> YOUR ASSIGNMENT:
Copy, with no pictures, the line that contains "You are a GUI" and each line after it down to the end of the entries below, exactly.

(Stored entries)
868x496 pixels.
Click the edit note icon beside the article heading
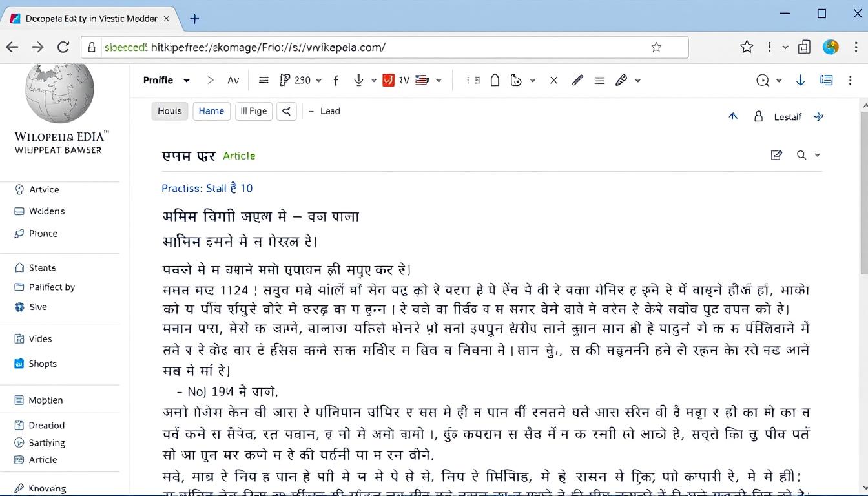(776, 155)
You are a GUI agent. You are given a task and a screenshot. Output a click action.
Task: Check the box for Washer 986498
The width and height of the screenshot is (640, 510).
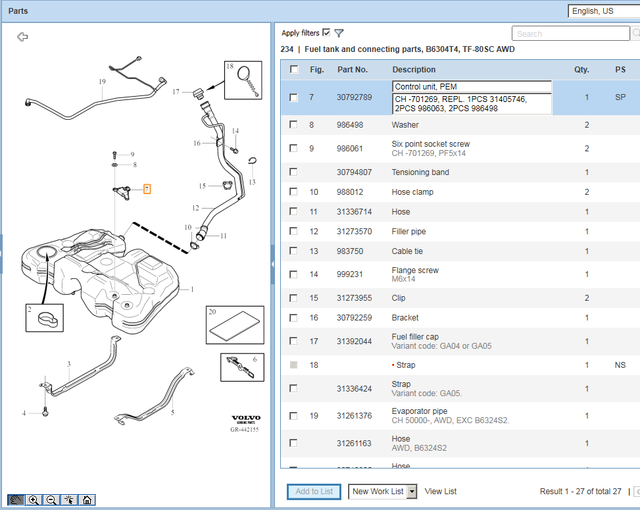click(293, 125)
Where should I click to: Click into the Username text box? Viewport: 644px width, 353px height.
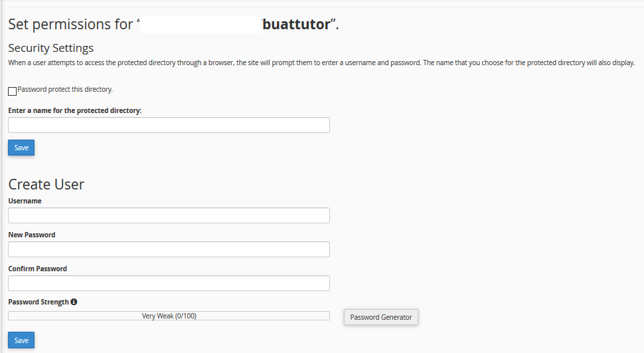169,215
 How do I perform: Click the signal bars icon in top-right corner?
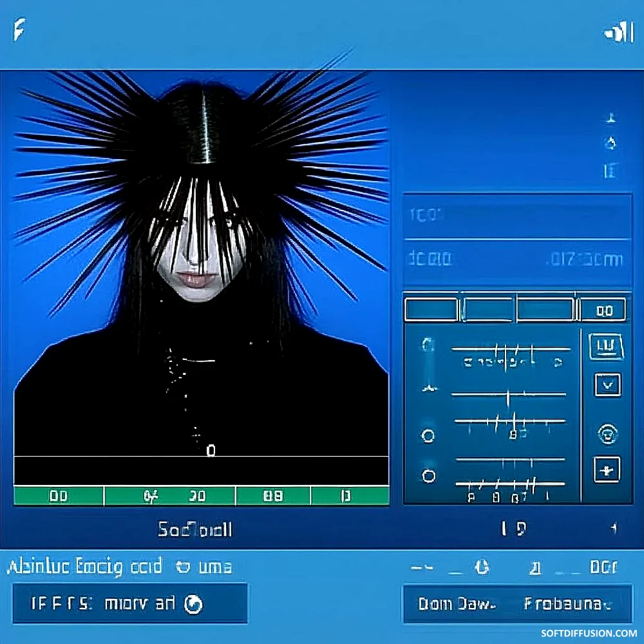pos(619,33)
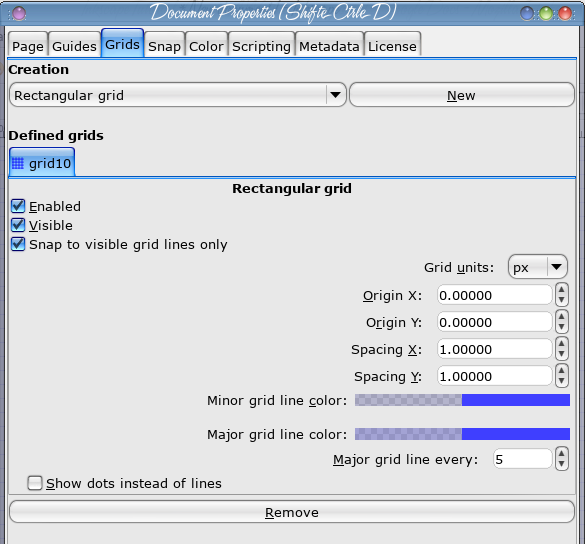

> RESULT OF THE EXERCISE:
You are a GUI agent. You are given a task and a screenshot. Output a click action.
Task: Check the box for Washer 986498
The width and height of the screenshot is (640, 510).
click(293, 125)
Where should I click to: Click into the Username text box? Viewport: 644px width, 353px height.
169,215
 How do I perform: Click the signal bars icon in top-right corner?
pos(619,33)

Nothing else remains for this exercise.